While promoting “Rock of Ages” on “The View” this past week, even amongst the inane babble surrounding her, Jones revealed her interest in Soderbergh's vision. "I just finished a movie with him ['The Bitter Pill' with Rooney Mara] and we have an idea — actually it was for a movie — to play Cleopatra," she said. "It's a rock and roll musical movie, but we think it would just be fantastic on Broadway." Jones would come to Broadway not as an amateur though, as she made her debut in 2009 with the revival of “A Little Night Music,” for which she took home a Best Actress Tony award.

Soderbergh has been tossing this idea around for a while now, telling us last year, "You know I really loved that script [by Guided By Voices member Jim Greer] and I have thought about taking that to the stage. It could still live somewhere like that." And it seems the idea is one that is still appealing to the filmmaker. 

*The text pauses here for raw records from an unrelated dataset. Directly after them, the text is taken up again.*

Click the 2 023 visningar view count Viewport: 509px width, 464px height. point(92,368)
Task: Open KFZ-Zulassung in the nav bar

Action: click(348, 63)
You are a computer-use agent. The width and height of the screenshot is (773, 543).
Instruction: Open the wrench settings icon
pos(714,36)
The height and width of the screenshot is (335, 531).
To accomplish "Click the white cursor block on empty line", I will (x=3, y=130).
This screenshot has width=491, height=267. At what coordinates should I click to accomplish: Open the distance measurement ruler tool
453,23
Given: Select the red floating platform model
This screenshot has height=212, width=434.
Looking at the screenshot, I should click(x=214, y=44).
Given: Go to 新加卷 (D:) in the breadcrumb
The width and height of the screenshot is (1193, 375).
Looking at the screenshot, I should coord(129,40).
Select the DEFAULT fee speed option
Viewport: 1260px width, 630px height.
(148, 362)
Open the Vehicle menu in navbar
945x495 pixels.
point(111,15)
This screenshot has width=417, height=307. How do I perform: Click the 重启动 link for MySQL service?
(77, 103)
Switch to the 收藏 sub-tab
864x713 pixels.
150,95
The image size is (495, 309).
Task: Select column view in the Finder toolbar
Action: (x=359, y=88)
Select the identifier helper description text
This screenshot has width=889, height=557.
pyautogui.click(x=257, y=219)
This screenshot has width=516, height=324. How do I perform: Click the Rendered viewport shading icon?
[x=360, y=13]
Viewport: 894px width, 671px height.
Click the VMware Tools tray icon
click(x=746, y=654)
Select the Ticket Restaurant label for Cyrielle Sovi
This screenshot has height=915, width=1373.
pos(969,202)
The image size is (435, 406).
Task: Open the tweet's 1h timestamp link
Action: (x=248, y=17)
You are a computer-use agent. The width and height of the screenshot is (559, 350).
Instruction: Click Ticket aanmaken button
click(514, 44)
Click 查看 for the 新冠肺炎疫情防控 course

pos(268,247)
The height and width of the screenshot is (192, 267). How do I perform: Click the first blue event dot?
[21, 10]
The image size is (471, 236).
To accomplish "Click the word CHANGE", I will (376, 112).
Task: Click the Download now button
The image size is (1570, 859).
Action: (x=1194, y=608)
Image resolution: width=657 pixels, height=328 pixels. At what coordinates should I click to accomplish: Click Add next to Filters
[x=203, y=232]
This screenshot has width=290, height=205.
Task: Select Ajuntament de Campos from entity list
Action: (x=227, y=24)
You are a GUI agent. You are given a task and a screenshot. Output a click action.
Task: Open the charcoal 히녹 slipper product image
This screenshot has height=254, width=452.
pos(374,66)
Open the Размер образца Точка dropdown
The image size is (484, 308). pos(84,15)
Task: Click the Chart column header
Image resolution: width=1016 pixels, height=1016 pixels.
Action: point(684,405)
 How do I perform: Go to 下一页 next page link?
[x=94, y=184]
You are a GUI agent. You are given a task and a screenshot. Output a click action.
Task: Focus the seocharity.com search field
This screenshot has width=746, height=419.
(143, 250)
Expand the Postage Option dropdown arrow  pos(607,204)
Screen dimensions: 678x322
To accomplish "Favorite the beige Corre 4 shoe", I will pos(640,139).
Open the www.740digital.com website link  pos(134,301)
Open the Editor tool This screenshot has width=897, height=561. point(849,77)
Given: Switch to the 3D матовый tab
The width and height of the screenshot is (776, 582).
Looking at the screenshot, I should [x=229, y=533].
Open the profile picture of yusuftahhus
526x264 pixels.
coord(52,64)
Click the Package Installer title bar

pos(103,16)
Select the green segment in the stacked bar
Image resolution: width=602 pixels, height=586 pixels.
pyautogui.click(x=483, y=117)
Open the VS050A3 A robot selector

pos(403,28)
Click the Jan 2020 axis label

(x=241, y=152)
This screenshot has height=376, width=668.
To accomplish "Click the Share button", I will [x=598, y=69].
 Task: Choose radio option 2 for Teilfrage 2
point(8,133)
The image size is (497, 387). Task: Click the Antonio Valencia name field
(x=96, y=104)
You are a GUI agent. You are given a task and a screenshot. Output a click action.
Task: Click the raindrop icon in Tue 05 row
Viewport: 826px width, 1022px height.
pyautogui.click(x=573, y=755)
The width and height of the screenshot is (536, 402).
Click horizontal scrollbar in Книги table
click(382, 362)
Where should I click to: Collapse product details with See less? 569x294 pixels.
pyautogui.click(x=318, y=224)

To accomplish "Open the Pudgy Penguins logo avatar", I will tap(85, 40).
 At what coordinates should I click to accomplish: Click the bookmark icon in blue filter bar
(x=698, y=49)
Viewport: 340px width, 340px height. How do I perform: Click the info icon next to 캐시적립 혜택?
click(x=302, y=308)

After “The Bitter Pill,” Soderbergh will finally go into production on his other long-gestating biopic, “Behind the Candleabra,” starring Michael Douglas as Liberace, along with Matt Damon, Rob Lowe, Cheyenne Jackson, Dan Aykroyd and Debbie Reynolds. After that, the direct will begin his self-imposed hiatus from filmmaking, but his involvement with “Cleo” seems invested enough to make some version happen, as difficult as it is. As time marches on, it seems more a sheer miracle than the 1963 Joseph Mankiewicz “Cleopatra” ever saw the light of day, since even with such power players as Angelina Jolie and James Cameron fronting a potential adaptation, nothing ever came of it.

The theatre represents a mostly untapped source for Soderbergh though (he did direct "Tot-Mom" on stage in Australia a few years back), so the idea of him bringing his sensibilities to the format — such as Danny Boyle with “Frankenstein” — sounds like a suitable second life for his delayed musical, and a unique role for its talented lead. [Digital Spy]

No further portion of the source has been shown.